Exercise requirements: Transcribe the rows below without any changes, beginning at the start of the rows and ending at the line that contains "(x=51, y=11)", with both ends included.

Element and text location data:
** begin **

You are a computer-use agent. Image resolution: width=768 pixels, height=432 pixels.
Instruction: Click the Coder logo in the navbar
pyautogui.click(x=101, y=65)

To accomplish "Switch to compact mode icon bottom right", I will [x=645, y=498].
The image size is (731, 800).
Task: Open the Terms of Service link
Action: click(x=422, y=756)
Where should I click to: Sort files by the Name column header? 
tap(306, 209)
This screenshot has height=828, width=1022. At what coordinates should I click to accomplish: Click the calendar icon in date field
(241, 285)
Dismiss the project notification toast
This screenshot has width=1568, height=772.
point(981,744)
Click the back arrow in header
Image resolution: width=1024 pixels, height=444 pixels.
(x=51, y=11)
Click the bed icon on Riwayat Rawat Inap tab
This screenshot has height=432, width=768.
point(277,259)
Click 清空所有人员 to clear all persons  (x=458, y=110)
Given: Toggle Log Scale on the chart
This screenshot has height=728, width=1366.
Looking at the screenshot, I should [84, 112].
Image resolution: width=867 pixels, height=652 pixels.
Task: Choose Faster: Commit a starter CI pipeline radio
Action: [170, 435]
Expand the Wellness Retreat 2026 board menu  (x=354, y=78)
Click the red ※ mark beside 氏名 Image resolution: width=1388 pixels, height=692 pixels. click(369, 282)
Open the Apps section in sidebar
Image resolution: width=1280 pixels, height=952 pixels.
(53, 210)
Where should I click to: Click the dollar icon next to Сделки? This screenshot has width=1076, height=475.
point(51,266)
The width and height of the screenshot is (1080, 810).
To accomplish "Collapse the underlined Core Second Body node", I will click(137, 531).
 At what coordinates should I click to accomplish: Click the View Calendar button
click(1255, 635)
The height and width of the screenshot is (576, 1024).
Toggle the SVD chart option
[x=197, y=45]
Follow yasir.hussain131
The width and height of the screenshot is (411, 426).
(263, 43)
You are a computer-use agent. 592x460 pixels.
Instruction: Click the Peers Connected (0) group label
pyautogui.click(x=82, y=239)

** end **

Reply:
You are a computer-use agent. Image resolution: width=768 pixels, height=432 pixels.
Instruction: Click the Coder logo in the navbar
pyautogui.click(x=101, y=65)

To accomplish "Switch to compact mode icon bottom right", I will [x=645, y=498].
The image size is (731, 800).
Task: Open the Terms of Service link
Action: click(x=422, y=756)
Where should I click to: Sort files by the Name column header? 
tap(306, 209)
This screenshot has height=828, width=1022. At what coordinates should I click to accomplish: Click the calendar icon in date field
(241, 285)
Dismiss the project notification toast
This screenshot has width=1568, height=772.
point(981,744)
Click the back arrow in header
Image resolution: width=1024 pixels, height=444 pixels.
(x=51, y=11)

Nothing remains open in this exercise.